Reshoring happens after the original shoring and formwork are removed. Once a slab has cured enough to hold its own weight and has deflected (sagged slightly) under that weight, temporary post shores are installed snugly back underneath it. Reshoring doesn’t carry the slab’s dead weight the way original shoring does. Instead, it connects multiple floor levels together so they share any new construction loads applied above. Think of it as a safety net: the slab is carrying itself, but the reshores ensure it has backup support from the floors below while upper levels are still being built.
When Shoring Comes Down
Shoring cannot be removed until the concrete has gained enough compressive strength to support both its own weight and any loads placed on top of it. Federal regulations require the employer to verify this strength before stripping any formwork or shores. In practice, this determination is made either by testing concrete samples (cylinders cast from the same batch) or by following a curing schedule developed by the project’s structural engineer.

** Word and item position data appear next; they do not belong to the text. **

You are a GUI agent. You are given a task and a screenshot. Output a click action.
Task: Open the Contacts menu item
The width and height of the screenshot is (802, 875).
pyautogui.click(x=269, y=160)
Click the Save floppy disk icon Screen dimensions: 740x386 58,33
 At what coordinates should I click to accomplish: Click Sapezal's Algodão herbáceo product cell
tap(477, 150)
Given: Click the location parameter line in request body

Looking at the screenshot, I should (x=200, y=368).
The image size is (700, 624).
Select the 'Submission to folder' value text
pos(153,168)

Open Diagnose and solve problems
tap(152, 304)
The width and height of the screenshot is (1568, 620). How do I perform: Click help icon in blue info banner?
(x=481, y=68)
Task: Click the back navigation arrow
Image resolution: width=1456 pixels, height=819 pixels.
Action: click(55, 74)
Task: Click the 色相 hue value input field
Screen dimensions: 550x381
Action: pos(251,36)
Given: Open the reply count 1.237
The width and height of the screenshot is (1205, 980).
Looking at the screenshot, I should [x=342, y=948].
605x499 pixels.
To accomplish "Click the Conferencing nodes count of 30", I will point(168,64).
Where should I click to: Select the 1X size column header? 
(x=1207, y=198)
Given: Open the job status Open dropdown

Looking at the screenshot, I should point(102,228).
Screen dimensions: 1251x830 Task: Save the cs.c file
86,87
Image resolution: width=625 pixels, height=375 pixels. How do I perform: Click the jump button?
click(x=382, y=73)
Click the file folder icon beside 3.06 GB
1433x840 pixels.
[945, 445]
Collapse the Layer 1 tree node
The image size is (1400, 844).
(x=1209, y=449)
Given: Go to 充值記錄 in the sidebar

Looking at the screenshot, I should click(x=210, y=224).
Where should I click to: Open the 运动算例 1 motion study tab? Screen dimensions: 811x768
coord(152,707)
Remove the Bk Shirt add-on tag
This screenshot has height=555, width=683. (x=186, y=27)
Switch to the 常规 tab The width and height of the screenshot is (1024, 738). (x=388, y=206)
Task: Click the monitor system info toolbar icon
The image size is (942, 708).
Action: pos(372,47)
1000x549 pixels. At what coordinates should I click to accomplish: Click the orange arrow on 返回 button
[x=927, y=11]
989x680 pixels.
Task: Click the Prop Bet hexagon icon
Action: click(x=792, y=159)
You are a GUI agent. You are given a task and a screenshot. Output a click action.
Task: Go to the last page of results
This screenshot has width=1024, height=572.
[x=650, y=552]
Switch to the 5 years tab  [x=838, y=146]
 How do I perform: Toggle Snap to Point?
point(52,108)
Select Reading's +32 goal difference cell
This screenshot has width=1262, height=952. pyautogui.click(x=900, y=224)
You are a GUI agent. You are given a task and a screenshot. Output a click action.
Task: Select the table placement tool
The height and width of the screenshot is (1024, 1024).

The timing varies depending on the concrete mix, ambient temperature, and the structural design. A typical floor slab might need seven days of curing before shores can come down, but in cold weather or for heavily loaded members, it could be longer. Removing shores too early is one of the most common causes of concrete construction failures, and it has been cited as a contributing factor in several major building collapses over the past several decades.
Safety Requirements
OSHA regulates concrete shoring under its standards for cast-in-place concrete construction. The requirements are detailed and specific:
- Pre-erection inspection: All shoring equipment must be inspected before it’s set up to confirm it matches the specifications in the formwork drawings.
- Ongoing inspection: Erected shoring must be inspected immediately before, during, and immediately after concrete placement.
- Damage protocols: Any shore found to be damaged or weakened below its required load capacity must be immediately reinforced or replaced. It cannot be used.
- Bracing: Sills must be sound and rigid, and each tier of shoring must be diagonally braced in two directions.
- Contact: All base plates, shore heads, and adjustment screws must be in firm contact with both the foundation below and the formwork above.
- Tiered shores: When single post shores are stacked on top of each other, the design must be prepared by a qualified designer, the erected system must be inspected by a structural engineer, and the posts must be vertically aligned and braced at every splice point.
Drawings and plans for the entire shoring layout must be available on the job site at all times. No adjustments to single post shores are allowed after concrete has been placed.
Why Shoring Systems Fail
Investigations into concrete construction collapses point to a short list of recurring problems. The most frequent causes are inadequate bracing against lateral forces, premature removal of shores or reshores, and insufficient concrete strength at the time of shore removal. In several high-profile failures, the root cause was simply not following the structural engineer’s shoring specifications.
The 1955 New York Coliseum collapse taught the industry that shoring systems need robust diagonal and horizontal bracing to resist lateral loads, not just vertical ones. Investigators concluded the collapse could have been entirely prevented with proper bracing. Two decades later, the Skyline Plaza collapse in Virginia reinforced the danger of rushing formwork removal. The investigation identified six key lessons, including that uncontrolled acceleration of formwork removal can lead to catastrophic consequences and that shoring plans, procedures, and removal schedules must be designed by professionals and enforced in the field.
Despite these lessons, similar failures have continued to occur when construction teams skip preconstruction planning, lack formal formwork removal schedules, or fail to verify concrete strength before stripping shores. Proper shoring is not just a structural convenience. It is the only thing holding up thousands of pounds of wet concrete until that concrete can hold itself.